Sports & Fitness
Bows & arrows
Danie Rossouw was born in Sabie and went to primary school in Secunda. Returning to the region just opened a whole new world for him. “I love the Lowveld and that is why I came back. I went to Hoërkool Rob Ferreira and hunted from a young age. I became interested in bow hunting after finishing school. I worked at SPAR and used the money to buy my own PSE bow.
“I love being in the bush and the hunting was part of it. We always went to the Kruger National Park and I always wanted to become a game ranger. These days it is a highly specialised job. But it always sounded great to say, ‘I want to be a game ranger’ because you’re always out in the bush; every day of your life you are in the park, in the bush.”
That is also a reason why he came back to the region; the outdoor lifestyle and open space have always been in his blood.
The story goes that during his days as a Springbok rugby player, he would recruit teammates such as Pierre Spies and Bakkies Botha to join him on outdoor fishing and hunting trips. Much to the chagrin of those anti-hunting and vegetarian fanatics on social media.

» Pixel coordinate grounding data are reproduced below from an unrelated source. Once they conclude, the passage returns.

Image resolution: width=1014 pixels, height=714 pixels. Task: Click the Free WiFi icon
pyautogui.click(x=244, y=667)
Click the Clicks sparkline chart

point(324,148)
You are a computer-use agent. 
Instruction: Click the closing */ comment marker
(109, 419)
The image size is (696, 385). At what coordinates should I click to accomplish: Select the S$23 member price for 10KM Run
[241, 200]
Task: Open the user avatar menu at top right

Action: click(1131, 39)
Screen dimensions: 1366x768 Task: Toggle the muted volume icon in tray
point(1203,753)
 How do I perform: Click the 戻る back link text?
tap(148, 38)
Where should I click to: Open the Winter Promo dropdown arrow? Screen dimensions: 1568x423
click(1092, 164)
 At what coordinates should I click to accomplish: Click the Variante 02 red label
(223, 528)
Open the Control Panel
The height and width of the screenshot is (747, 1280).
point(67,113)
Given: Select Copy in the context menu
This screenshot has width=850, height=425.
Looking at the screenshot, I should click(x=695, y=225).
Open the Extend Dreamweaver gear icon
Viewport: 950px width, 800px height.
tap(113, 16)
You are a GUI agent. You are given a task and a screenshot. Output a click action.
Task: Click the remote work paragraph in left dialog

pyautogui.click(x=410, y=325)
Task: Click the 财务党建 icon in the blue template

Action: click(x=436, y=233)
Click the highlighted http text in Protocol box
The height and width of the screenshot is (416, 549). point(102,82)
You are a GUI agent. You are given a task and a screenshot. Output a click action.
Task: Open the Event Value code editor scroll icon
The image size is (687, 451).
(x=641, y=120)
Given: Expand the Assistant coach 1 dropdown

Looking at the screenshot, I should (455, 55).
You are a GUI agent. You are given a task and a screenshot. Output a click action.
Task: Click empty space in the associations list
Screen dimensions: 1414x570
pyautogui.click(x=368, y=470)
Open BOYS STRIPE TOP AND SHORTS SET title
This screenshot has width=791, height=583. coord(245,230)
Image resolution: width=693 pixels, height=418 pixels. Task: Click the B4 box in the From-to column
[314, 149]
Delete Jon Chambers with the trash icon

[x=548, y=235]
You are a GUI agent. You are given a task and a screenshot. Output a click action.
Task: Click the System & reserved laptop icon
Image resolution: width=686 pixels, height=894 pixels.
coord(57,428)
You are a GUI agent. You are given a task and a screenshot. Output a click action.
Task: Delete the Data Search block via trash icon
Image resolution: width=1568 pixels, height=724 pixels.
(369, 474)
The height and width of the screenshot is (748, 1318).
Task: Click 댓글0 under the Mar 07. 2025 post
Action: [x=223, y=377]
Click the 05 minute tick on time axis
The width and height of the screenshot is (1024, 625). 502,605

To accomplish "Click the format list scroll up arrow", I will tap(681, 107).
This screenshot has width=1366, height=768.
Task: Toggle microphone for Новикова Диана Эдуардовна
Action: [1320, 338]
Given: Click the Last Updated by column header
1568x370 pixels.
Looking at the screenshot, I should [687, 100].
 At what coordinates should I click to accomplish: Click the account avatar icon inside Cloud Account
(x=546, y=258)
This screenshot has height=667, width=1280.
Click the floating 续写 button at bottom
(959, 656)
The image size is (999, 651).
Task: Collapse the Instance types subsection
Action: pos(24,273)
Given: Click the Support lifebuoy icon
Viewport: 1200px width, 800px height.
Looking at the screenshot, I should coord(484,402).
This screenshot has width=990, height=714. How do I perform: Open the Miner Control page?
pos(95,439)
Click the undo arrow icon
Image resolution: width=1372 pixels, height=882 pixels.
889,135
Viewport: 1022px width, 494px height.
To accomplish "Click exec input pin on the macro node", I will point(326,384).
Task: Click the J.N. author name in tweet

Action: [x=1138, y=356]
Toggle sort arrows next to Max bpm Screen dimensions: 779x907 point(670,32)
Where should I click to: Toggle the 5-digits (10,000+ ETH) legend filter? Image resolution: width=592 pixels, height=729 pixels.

Thus archery became his form of relaxation and enjoyment in the outdoors. Bow Pro Archery near Elawini Lifestyle Estate, just outside Mbombela, is a one-stop shop for archers and bow hunters alike.
We would like to have archery as a sport in all the schools in the Lowveld. So that everybody can compete.
Not all kids like to take part in team sport such as rugby, hockey or netball. Archery is for individuals. ”
“You can take part in tournaments presented by the World Archery Federation, specifically with a compound bow,” Danie says. What’s more, it is also an Olympic sport. “There is a definite growth possibility for it in South Africa, more so at school level,” he smiles.
“We’ve had kids as young as four years old who have come to shoot at our range. We would like to go all the way from primary school level to high school. My laaitie is only three. He still struggles a little but will get there. I would say from about four years they start to get the idea.” Danie explains there are bows and arrow sets that are specific for kids.
Being able to take part internationally is a reward for going to all this effort. This dad has his eyes set on promoting this excellent sport. “We also want to grow the sport through other events such as parties and exhibiting at the Mpumalanga Show at Mbombela Stadium this month,” he says.
With the parties they hope to get the ladies interested. Archery has never been only for men and having the deli butchery-cum-restaurant and driving range will be a bonus.
There ladies can try their arm at drawing the bow, shooting a few arrows, and enjoying a good cup of coffee and a welcome snack. “The restaurant, The Crafty Butcher, is a small deli-type butchery that stocks matured meats. The theme will be family-orientated,” says Danie.
“I’m not the crafty butcher, but the other guy is. We’re not aiming for a pub-like atmosphere. We want a more family-favoured, butcher’s block-type restaurant. And there will be a jungle gym to keep the kids occupied,” he laughs.
This bow pro tells us that the basic longbow is one of the oldest weapons used for hunting and warfare. It is the most common historical bow and the recurved one is more advanced. Modern-day bows are made of more modern composites such as carbon fibre and are more versatile. The most common wood used in the making of bows is the English yew or willow – both incredibly flexible.
Compound bows have a pulley-and-cam system that makes it easier to draw or flex the bowstring. It reduces the effort needed to draw the bow and allows the archer time to focus on the target. Modern bows are versatile and anyone can use them, whether they’re eight or 80, male or female. Every bow needs to be customised for the archer according to his or her draw length, eye height and so on. The setting will change as they gain experience.
“Prospective archers are welcome to hire a bow. We will give them basic coaching. We also do personalised – from beginner to professional. We would like to invite groups of people in parties, this is when it is fun and easy to learn,” says Morne, an accredited SANAA and World Archery Federation level 1 coach.
“We want people to get into the sport for the fun. Hunting is only a small part of archery,” he laughs.